* [Text provided]:
-*-*-

A week of World Cup mania has passed and the traffic online and at sites like Twitter have reached some impressive highs. In Twitter’s case, the network hit a record during the Japan-Cameroon game on June 14 of 2,940 tweets per second, only to be surpassed last night at the end of the Lakers/Celtics basketball championship game, which averaged 3,085 tweets per second. On a normal day, that number stands closer to 750.
Many of those who were tweeting up a storm about the vuvuzelas and the bad calls by referees may have been at work: Cisco’s ScanSafe SaaS Web security service notes that corporate web traffic was up 27 percent globally during World Cup matches taking place during working hours. The Cisco (s csco) note goes on to say that malware tied to the World Cup is on the rise as well (both hackers and bloggers are all aware of the key word effect, apparently), although that could just be a pitch for the company’s security software.
Cisco calculated that on June 11, the day the games began, of the roughly 80.6 billion spam messages that were sent, 257 million of those sent each hour were related to the World Cup. That led Cisco to estimate that more than 3 billion such messages were sent — or 4 percent of all global spam.

-*-*-

* [Exercises to complete]:
(1) Using the text on World Cup online traffic, answer the following:
(a) How many tweets per second did Twitter record during the Japan-Cameroon game on June 14?
(b) By what percentage did corporate web traffic rise globally during World Cup matches held in working hours?
(c) What share of all global spam did Cisco estimate was related to the World Cup?
(2) Carry on the text about World Cup online traffic from its final sentence.

-*-*-

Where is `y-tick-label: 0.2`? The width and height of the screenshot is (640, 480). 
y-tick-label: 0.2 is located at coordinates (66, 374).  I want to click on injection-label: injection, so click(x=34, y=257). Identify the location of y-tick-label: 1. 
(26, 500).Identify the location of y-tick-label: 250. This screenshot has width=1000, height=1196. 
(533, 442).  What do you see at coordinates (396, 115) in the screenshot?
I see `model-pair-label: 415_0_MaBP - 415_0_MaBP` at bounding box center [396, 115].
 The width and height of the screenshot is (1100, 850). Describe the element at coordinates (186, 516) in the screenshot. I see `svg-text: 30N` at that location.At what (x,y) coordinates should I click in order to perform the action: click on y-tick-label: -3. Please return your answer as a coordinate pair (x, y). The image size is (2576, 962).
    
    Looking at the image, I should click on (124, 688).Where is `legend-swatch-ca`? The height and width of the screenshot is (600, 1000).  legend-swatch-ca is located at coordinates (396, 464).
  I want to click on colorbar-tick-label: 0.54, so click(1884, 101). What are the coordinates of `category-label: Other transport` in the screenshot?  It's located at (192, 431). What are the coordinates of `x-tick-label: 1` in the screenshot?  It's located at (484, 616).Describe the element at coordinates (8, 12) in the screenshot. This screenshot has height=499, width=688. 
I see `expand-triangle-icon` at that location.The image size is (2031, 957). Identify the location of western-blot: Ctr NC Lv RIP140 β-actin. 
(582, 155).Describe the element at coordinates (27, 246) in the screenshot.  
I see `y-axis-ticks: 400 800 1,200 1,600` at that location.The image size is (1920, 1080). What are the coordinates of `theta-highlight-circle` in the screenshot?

-*-*-

* [Responses by task]:
(1)
(a) 2,940 tweets per second
(b) 27 percent
(c) 4 percent

(2)
In other data points, Akamai’s (s akam) continued look at the World Cup’s effect on overall Internet traffic continues at its specialty site. The content-delivery network, which beefed up its infrastructure leading into the tournament in expectation of record traffic, said that on average, World Cup-related traffic has been driving close to 1Terabit/second of traffic. And that’s on top of the content Akamai already delivers. AlertSite, a website performance measurement company, also noted that site load times for major portals, news providers and live streaming sites slowed down during gameplay.